So who was the woman behind the words in Proverbs 31 woman? The woman who gave such wise instructions to her son in the text? Was it Bathsheba, instructing her son Solomon? Or could it have been someone else?
Many scholars point to Bathsheba, but it puzzles me because I don’t see evidence that Bathsheba was capable of offering such wisdom to a king. A king who had 700 wives and 300 concubines? Wouldn’t Bathsheba have stepped in around wife #125 and said, Solomon,
Do not give your strength to women, nor your ways to that which destroys kings? (Proverbs 31:3)
Or perhaps she had no influence over her son. But the text says “The words of King Lemuel, the utterance which his mother taught him” (Proverbs 31:1). So here we have a king who has stored up the wisdom of his mother in his heart and found enough value in them that he repeats them. But these words that this king utters stand in sharp contrast to Solomon’s lifestyle of 700 wives and 300 concubines.
In her defense, Bathsheba did have a good foundation that could have positioned her to have profound wisdom and spiritual knowledge. She was the daughter of an honorable man. Her father Eliam was one of David’s select group of mighty men, the toughest military warriors that went to war on behalf of David, his kingdom, and the God of Israel. She was also the wife of Uriah, one of the mighty men. And so Bathseba was raised in the midst of honor, respectability, and courage and married into honor, respectability, and courage but…and there is a but. She still doesn’t pass the Proverbs 31 Woman test.

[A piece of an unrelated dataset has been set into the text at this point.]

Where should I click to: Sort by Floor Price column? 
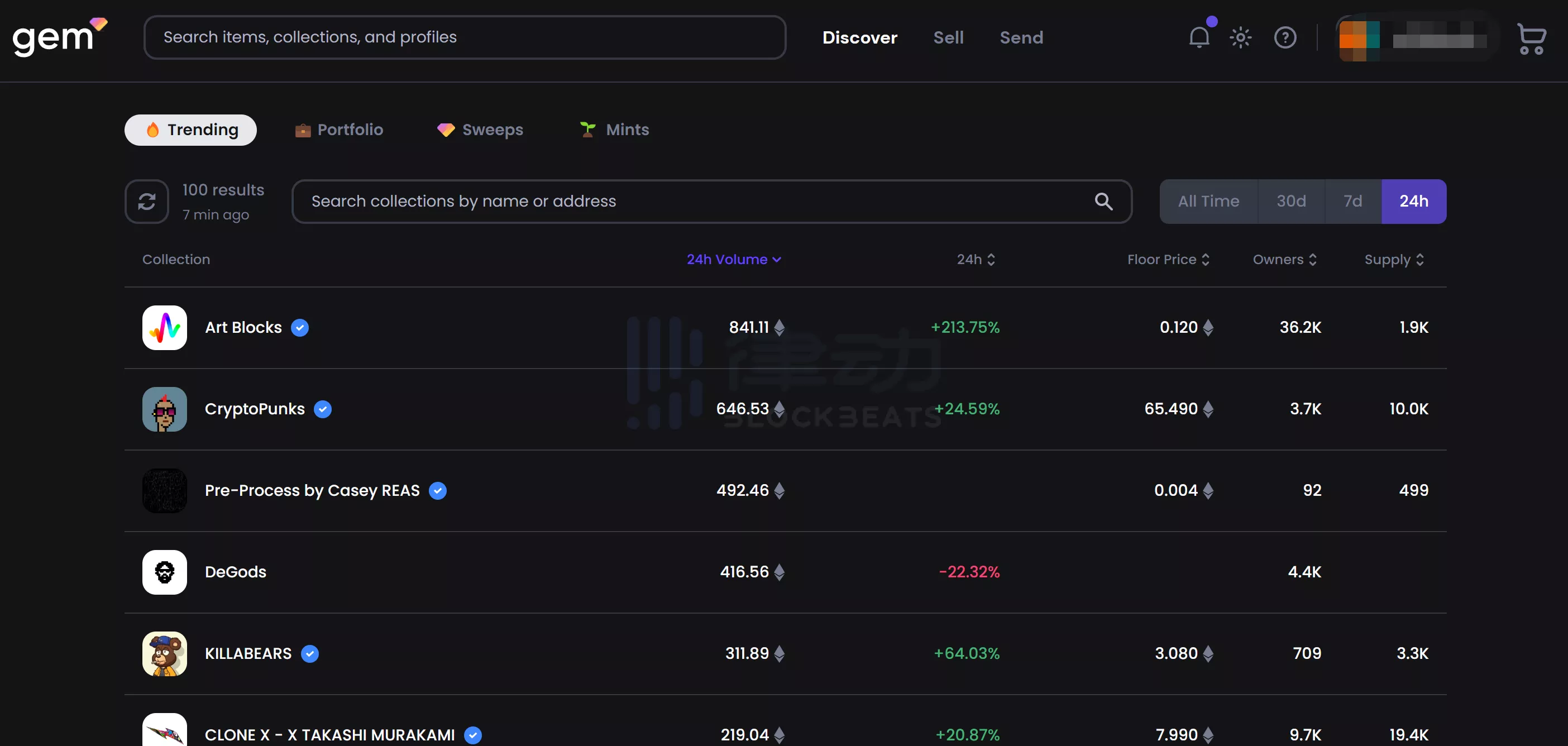point(1168,259)
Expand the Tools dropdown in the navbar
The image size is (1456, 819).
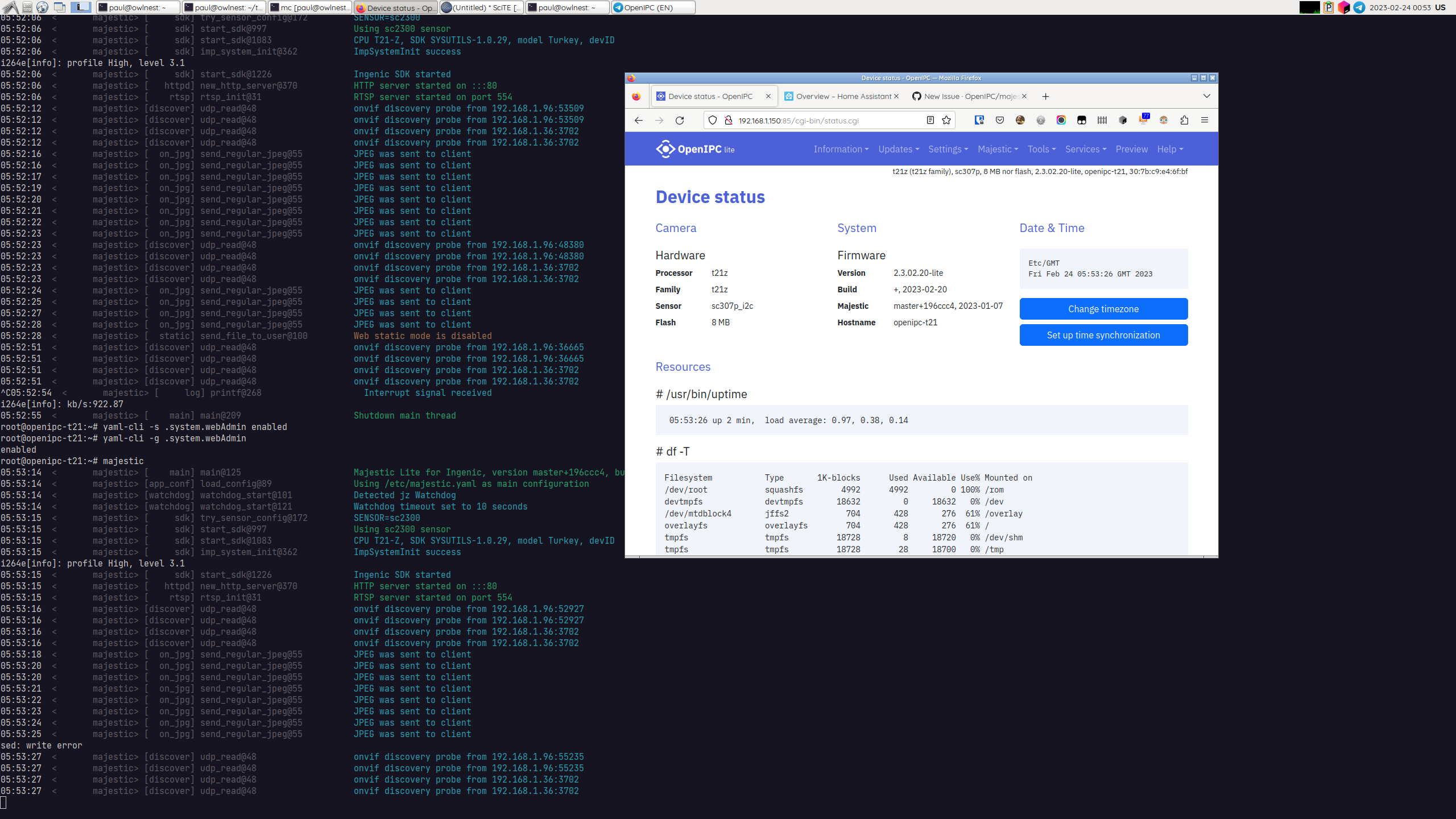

If we look at the beginning of the passage on The Virtuous Wife, we find this question:
Who can find a virtuous wife? For her worth is far above rubies. (Proverbs 31:10)
Can we talk facts for a moment? Bathsheba committed adultery and conceived a child fathered by a man who was not her husband. So right at the beginning, she’s failed the virtuous test.
Scripture goes on to say:
The heart of her husband safely trusts her. (v11)
Bathsheba sent word to King David that she was pregnant but she didn’t send word to the battlefield to inform her husband. She kept the knowledge that she was carrying another man’s child a secret from her husband, which means Uriah’s heart could not safely trust her. He couldn’t trust that he could go to fight the battles for the Lord and she will not have children with other men. So given her history, could Bathsheba comfortably tell her son to seek a virtuous wife? Would she tell him that the worth of virtue in a woman is far above rubies? Would she tell him to seek a woman that she herself did not measure up to? That doesn’t seem plausible.